Su molte alture del Carso la gente mostra le "caverne della Bora". È nota una presso Trieste ed un'altra sopra Segna nel Quarnaro, dalla quale la strega si scatena con i suoi "refoli". Nel Goriziano si diceva avesse un rifugio in un burrone a Gargaro, fra il monte San Gabriele ed il Monte Santo.

Secondo un'antica leggenda, i Veneziani abbatterono i grandi querceti nelle zone carsiche della costa adriatica per ricavarne il legname per la costruzione della loro flotta. Per questo motivo la maledizione degli schiavi incatenati ai banchi delle galere ricadde sulla patria del legno delle navi, dove i boschi morirono: da quel tempo sul Carso imperversa la Bora.

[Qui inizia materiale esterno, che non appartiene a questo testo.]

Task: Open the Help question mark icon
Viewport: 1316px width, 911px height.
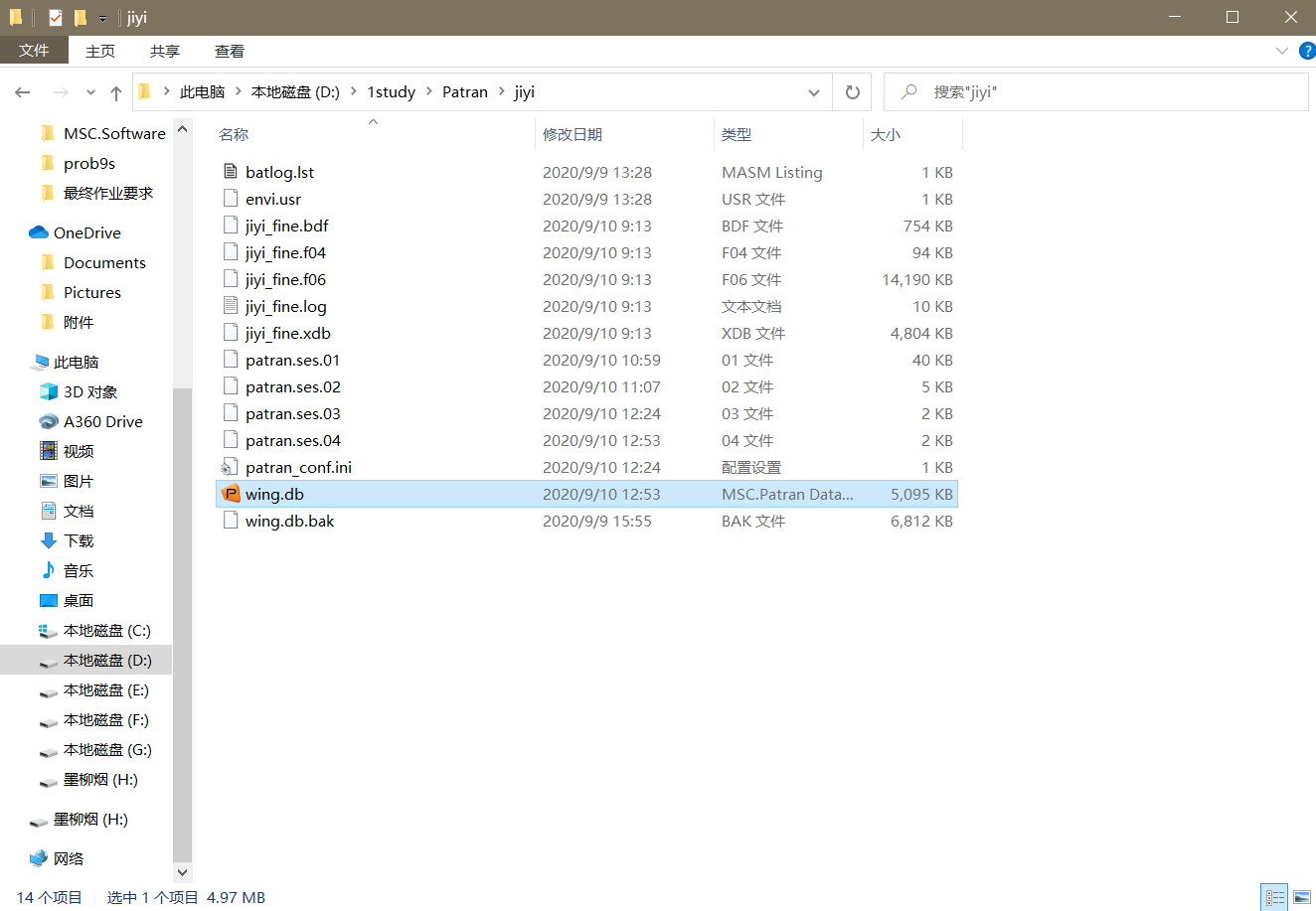Action: point(1305,51)
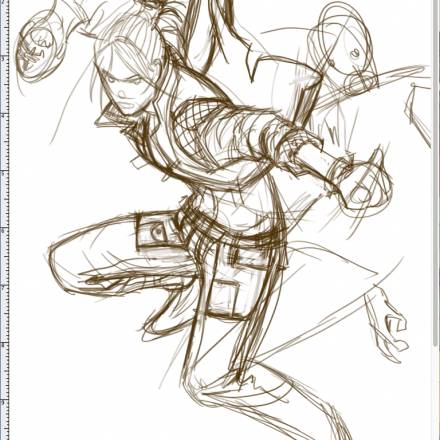Click the ruler mark labeled 4

(3, 116)
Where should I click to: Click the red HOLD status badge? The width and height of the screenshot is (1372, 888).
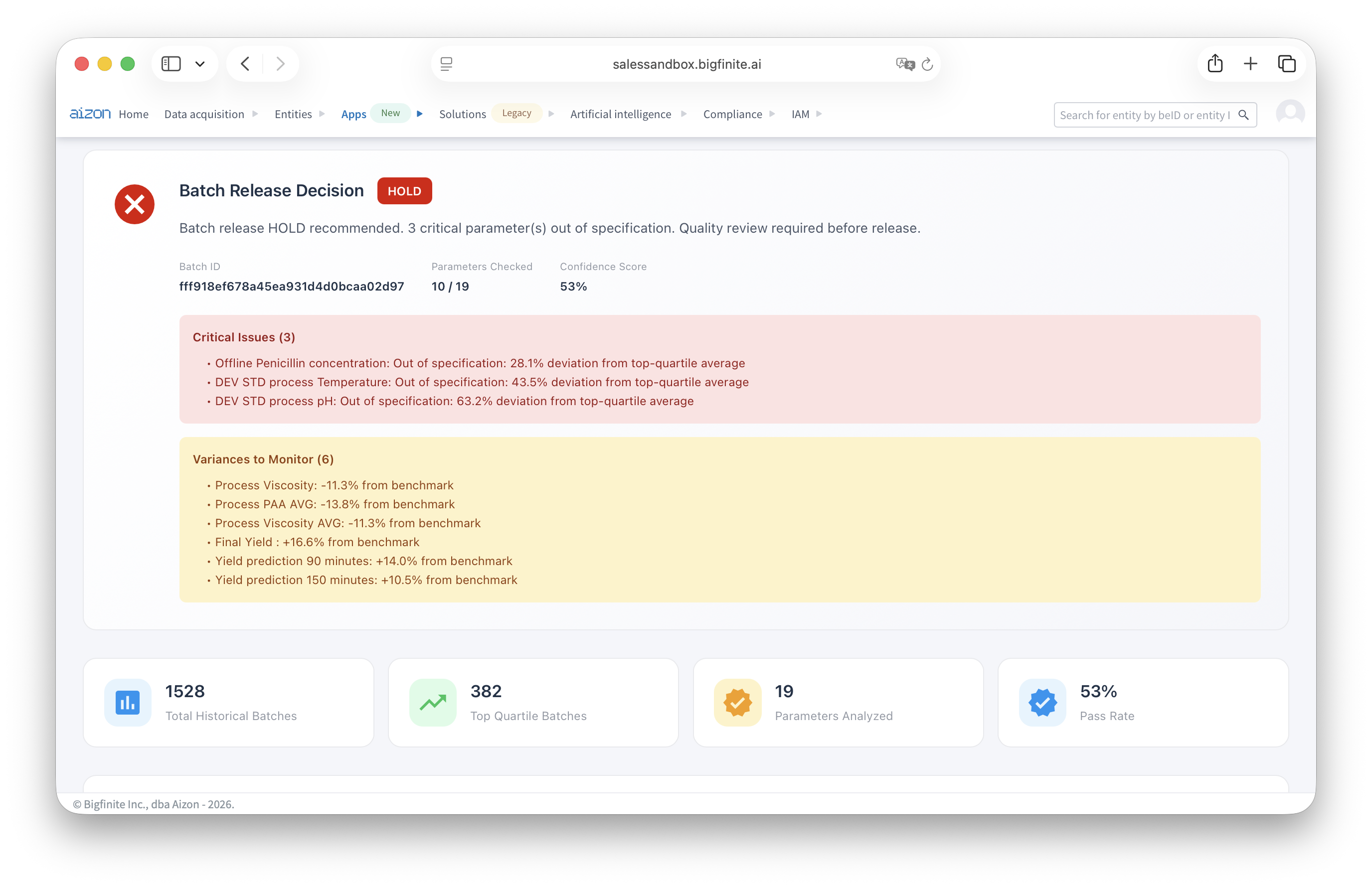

È comunque fatto storico che quei boschi erano già stati abbattuti molto prima che i Veneziani vi si stabilissero.

VIA DELLA BORA:

A Trieste c'è la Via della Bora. I cronisti antichi spiegano il nome col fatto che, tra le strade della città, era la più esposta alle raffiche del vento. Si trova in salita, addossata all'alta abside della Chiesa di S. Maria Maggiore, tra Via della Cattedrale e Via del Collegio. In realtà la bora vi si incanala e la sua forza tra i muri stretti si fa ancora più sensibile. Però nella città, che si è allargata molto fuori dell'antico colle di S. Giusto, i punti esposti al vento sono più numerosi e aumentano con l'aprirsi di nuovi sbocchi stradali, in cui non si tiene più conto della direzione del vento, per cui si trovano ampie vie in piena battuta.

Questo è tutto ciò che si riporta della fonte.